▶ _Tujuan A_:
Menurut teks bacaan di bawah, ada berapa jalan dalam hidup yang ditunjukkan kepada manusia, dan apa saja jalan itu?

▶ _Teks Bacaan_:
◆ ◆ ◆ ◆

Sabtu, 24 Desember 2011

PARA ILMUWAN, WHAT IS TO DO?

BAB I
PENDAHULUAN
A. Latar Belakang Masalah
Allah SWT menulis dengan jelas dalam surah Al- Mudattsir ayat 38.
Artinya: “Setiap orang bertanggung jawab atas apa yang telah dilakukannya” (Qs. Al-Mudatsir:38)
Dari kontek ayat ini, kita tahu bahwa Allah SWT menciptakan manusia dengan segala potensinya memiliki “tugas” untuk tunduk dan patuh terhadap hukum-hukum Allah SWT dan suatu saat nanti pada saat yang ditentukan oleh Allah semua manusia akan diminta pertanggung jawabannya sebagai bukti bahwa manusia sebagai pengemban amanah Allah SWT.
Dalam melakukan misinya, manusia diberi petunjuk bahwa dalam hidup ada dua jalan yaitu, jalan baik dan jalan yang buruk.
Artinya: “ kami telah menunjukkan kepadanya dua jalan. ( kebaikan dan keburukan )”Q.S Al-Balad ( 90 ) ayat 10
Proses menerima petunjuk ini adalah bagaimana manusia mengembangkan kemampuan potensi akal ( ratio ) nya dalam memahami “alam” yang telah diciptakan dan disediakan oleh Allah SWT sebagai saran dan sumber belajar, kemudian ketika “ilmu” sudah dimiliki diharapkan manusia dapat berkarya (beramal) dengan ilmunya untuk terus membina hubungan vertical dan horizontal.
Manusia yang mau mengembangkan potensi akalnya dapat memanfaatkan pengetahuannya tersebut untuk pencerahan dirinya dan memiliki tanggung jawab moral dan menyebarkan kepada sesama, mereka biasa disebut ilmuwan, cendikiawan atau intelektual.
Tantangan global masa depan umat Islam ke depan seharusnya dihadapi dengan menguras semaksimal mungkin warisan kreatif Tuhan kepada umat manusia. Kondisi ini, semestinya kita secara kontinuitas selalu mengadakan pembenahan secara inovatif yang dijiwai oleh etika dan jiwa serta semangat Islam.. Maka peran pendidikan Islam menjadi kian vital dalam menghadapi percaturan global yang semakin kompetitif Ini merupakan wujud manifesto riil pendidikan Islam dalam membawa pesan pesan edukatif dan spiritual Islam ke semua umat manusia.

◆ ◆ ◆ ◆

▶ _Daftar Tersimpan_:

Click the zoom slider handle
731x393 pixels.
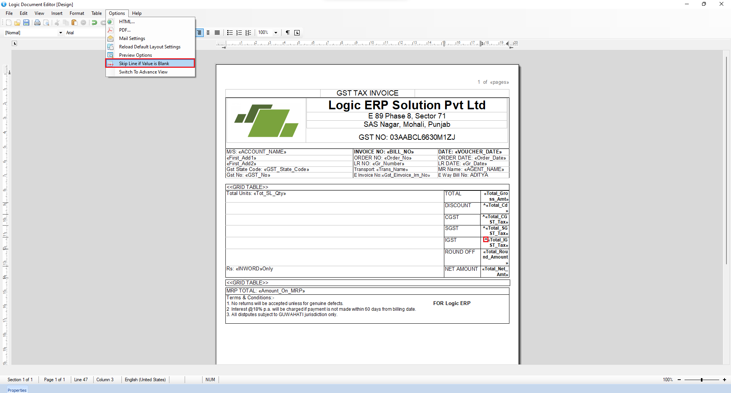(701, 380)
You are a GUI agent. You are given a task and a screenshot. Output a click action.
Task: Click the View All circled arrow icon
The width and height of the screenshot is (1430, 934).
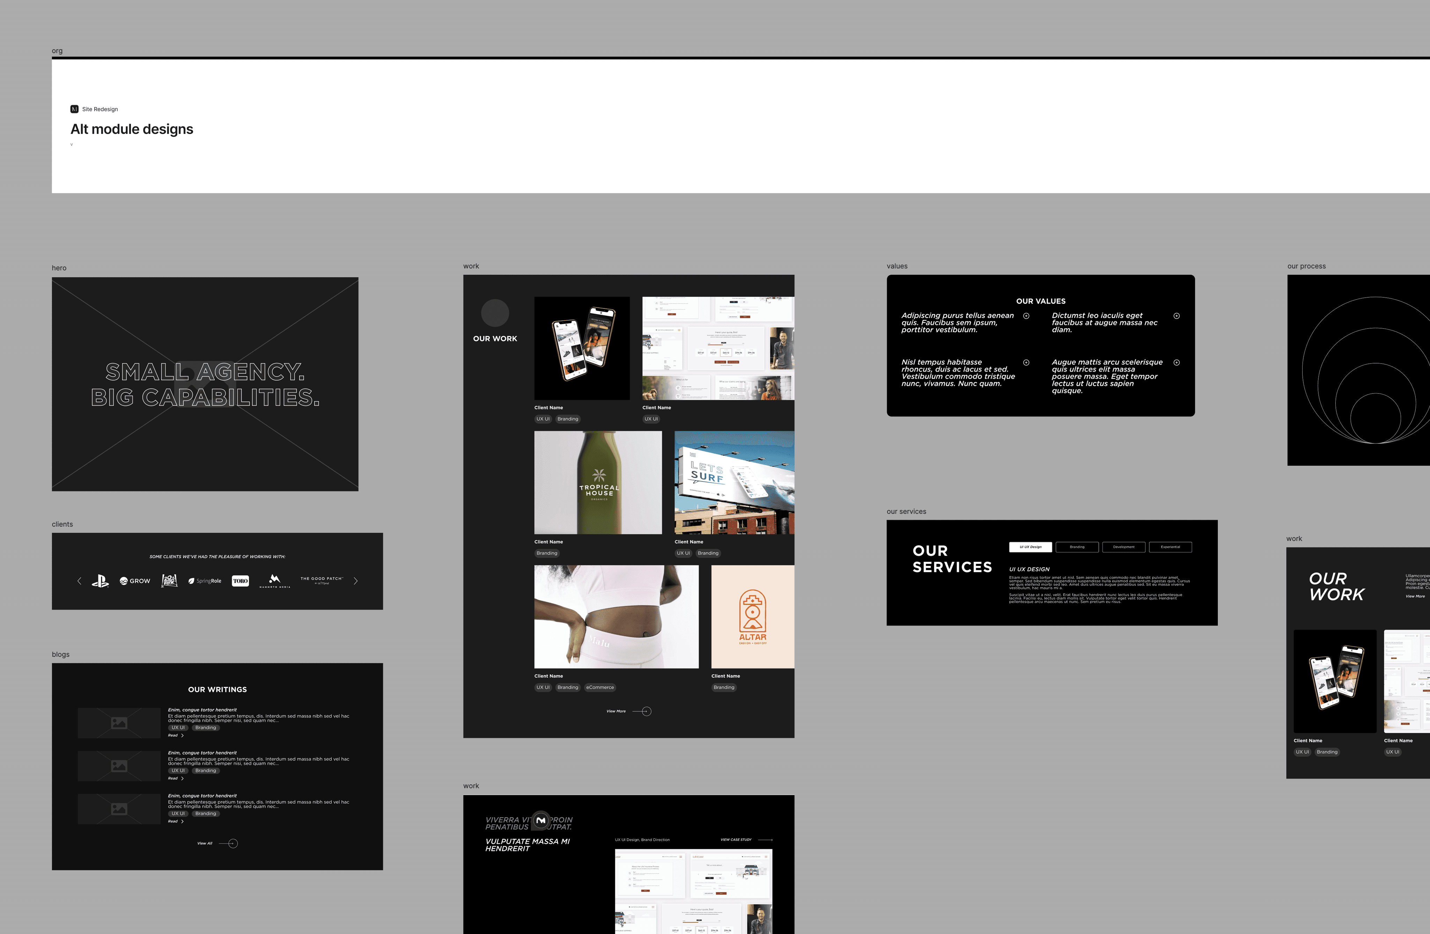tap(233, 843)
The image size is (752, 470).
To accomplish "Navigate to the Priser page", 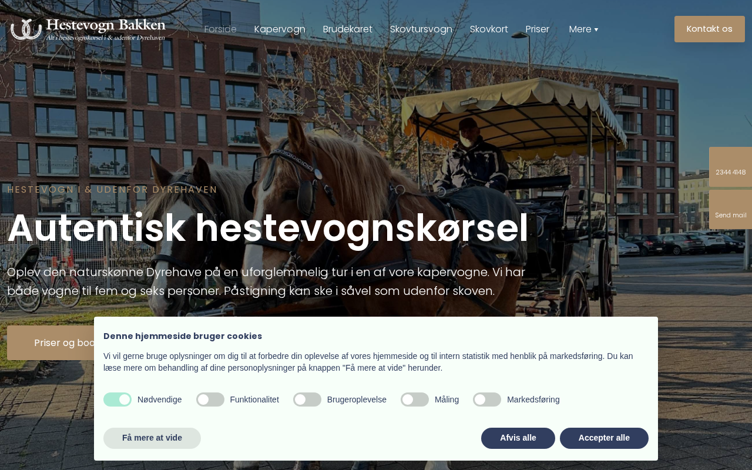I will pos(538,29).
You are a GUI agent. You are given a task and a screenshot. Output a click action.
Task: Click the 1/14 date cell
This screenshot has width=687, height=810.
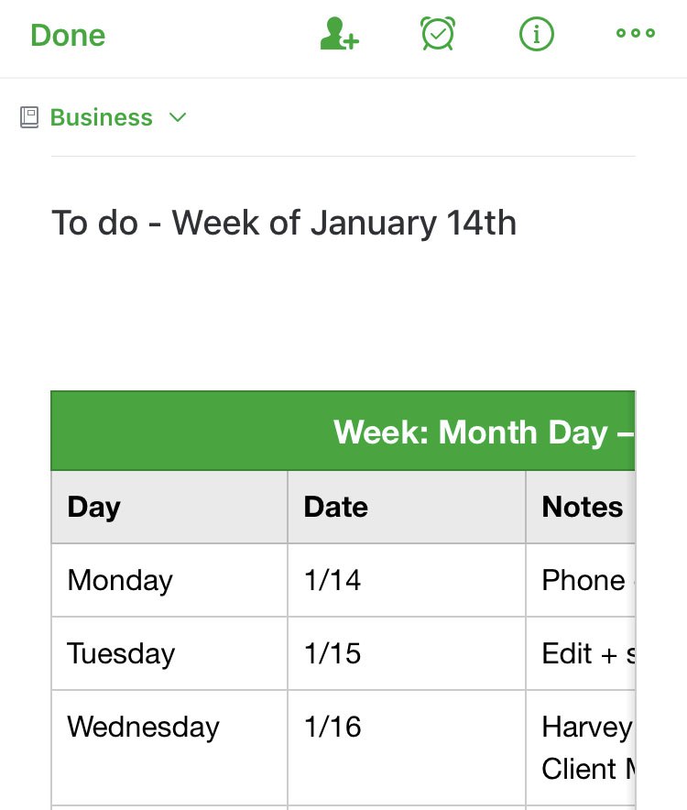406,580
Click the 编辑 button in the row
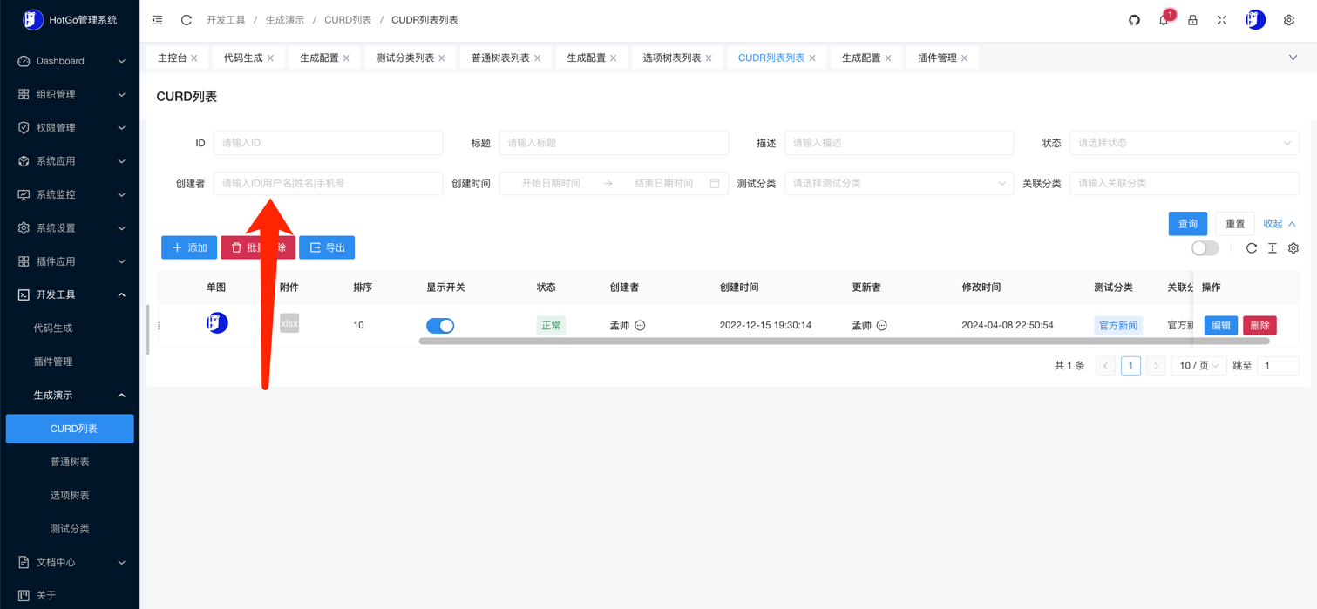The width and height of the screenshot is (1317, 609). pyautogui.click(x=1220, y=326)
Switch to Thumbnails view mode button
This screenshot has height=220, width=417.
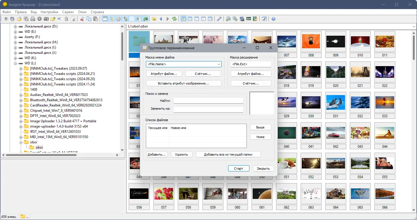tap(183, 19)
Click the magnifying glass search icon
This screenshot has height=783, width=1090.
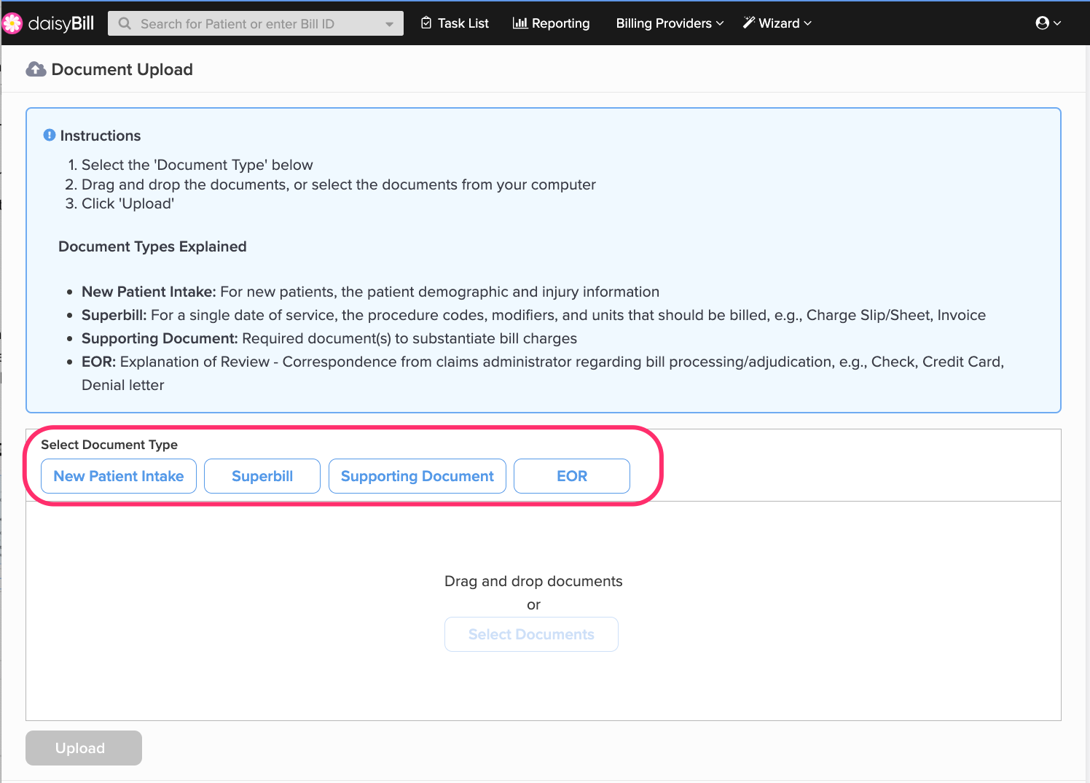[x=125, y=23]
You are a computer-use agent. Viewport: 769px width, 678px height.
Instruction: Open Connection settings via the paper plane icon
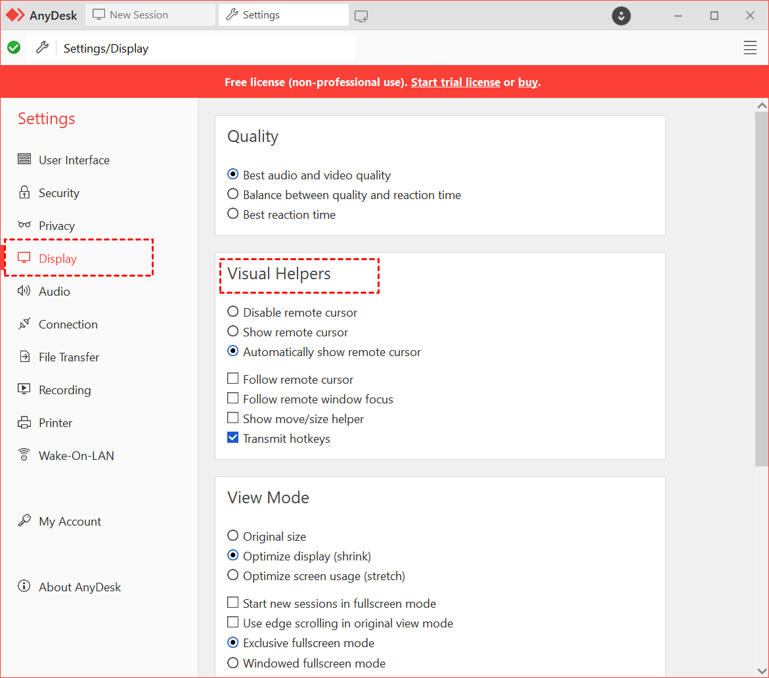[x=24, y=324]
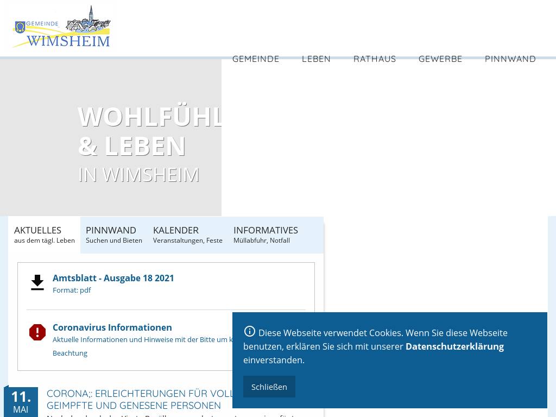Select the Pinnwand Suchen und Bieten tab
556x417 pixels.
pos(113,235)
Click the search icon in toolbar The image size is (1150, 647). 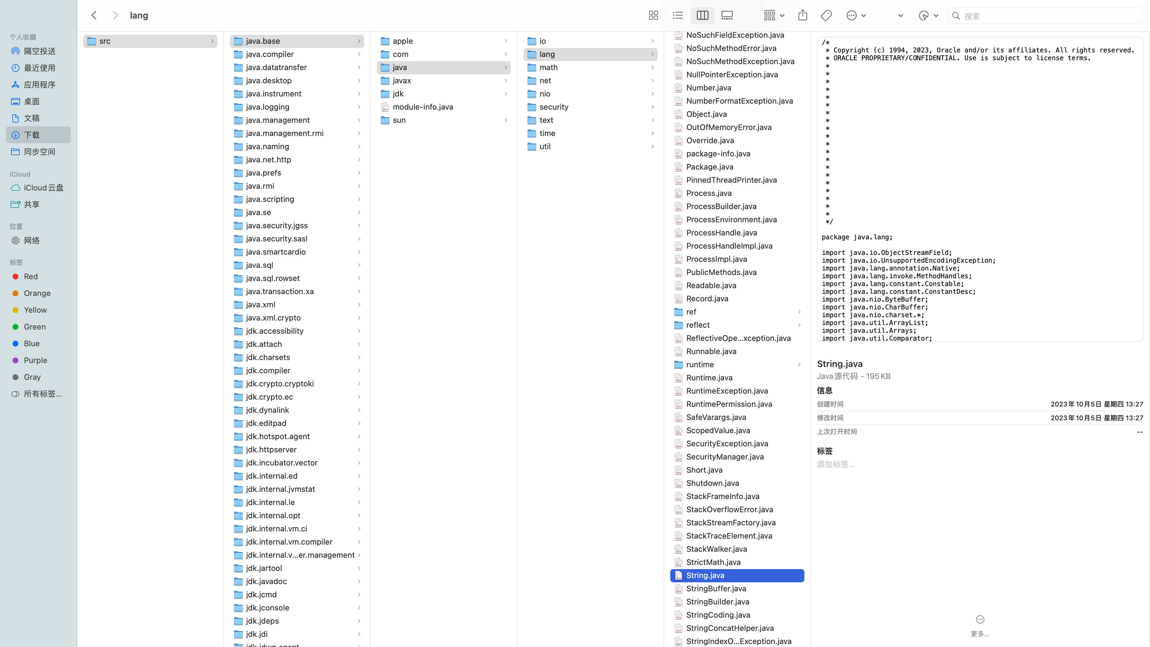coord(956,15)
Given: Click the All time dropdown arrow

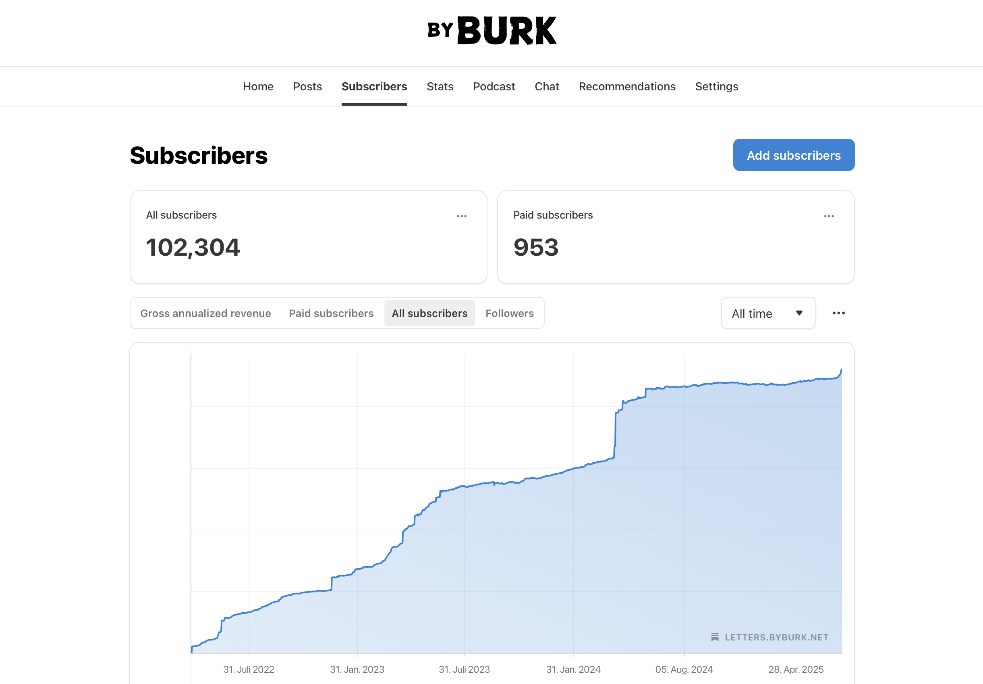Looking at the screenshot, I should pyautogui.click(x=799, y=313).
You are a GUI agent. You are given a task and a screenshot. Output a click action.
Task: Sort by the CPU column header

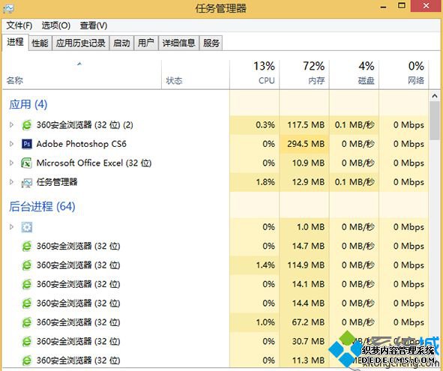click(255, 74)
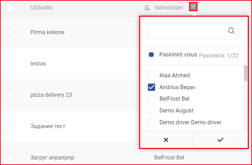
Task: Cancel the filter with the X icon
Action: click(166, 140)
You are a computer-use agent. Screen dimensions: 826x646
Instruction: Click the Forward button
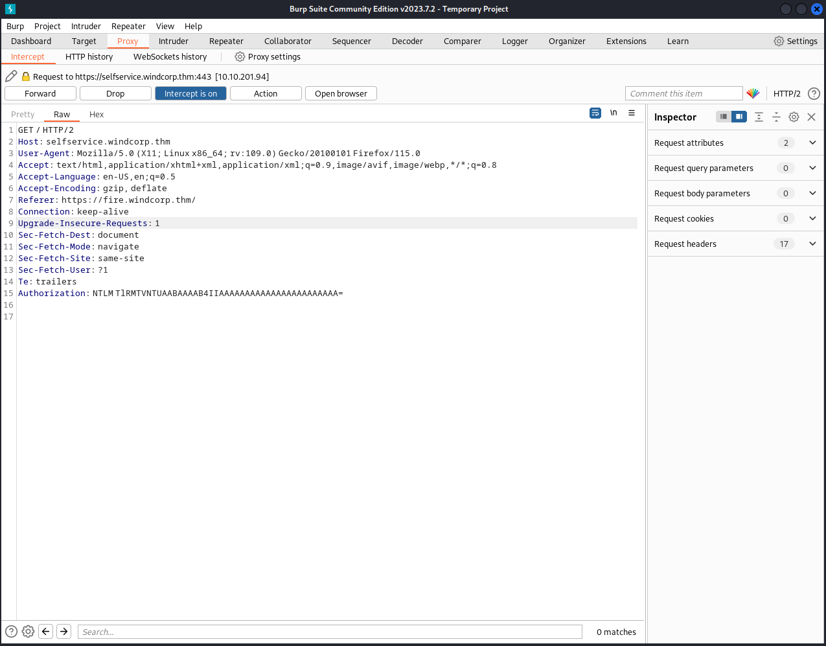click(40, 93)
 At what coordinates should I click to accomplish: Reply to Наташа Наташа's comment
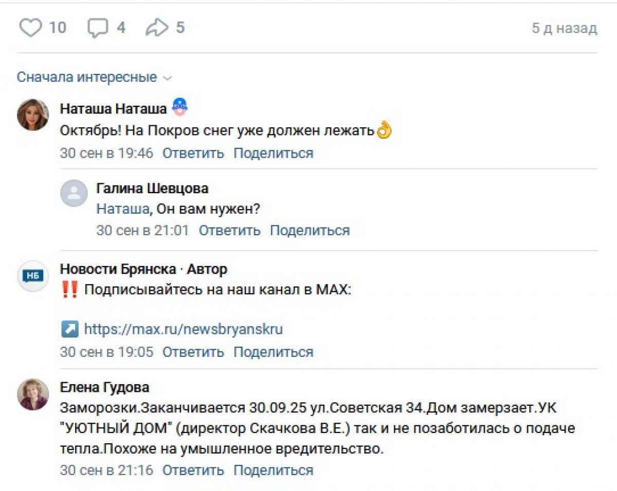pos(193,153)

◆ ◆ ◆ ◆

▶ _Tujuan B_:
Ambil setiap baris dari daftar di atas yang memuat kata "button". Huruf besar dan kecil dibedakan.

▶ _Jawaban Tugas A_:
Ada dua jalan, yaitu jalan baik dan jalan yang buruk.

▶ _Jawaban Tugas B_:
Click the 编辑 button in the row
Switch to Thumbnails view mode button
Instruction: Click the Forward button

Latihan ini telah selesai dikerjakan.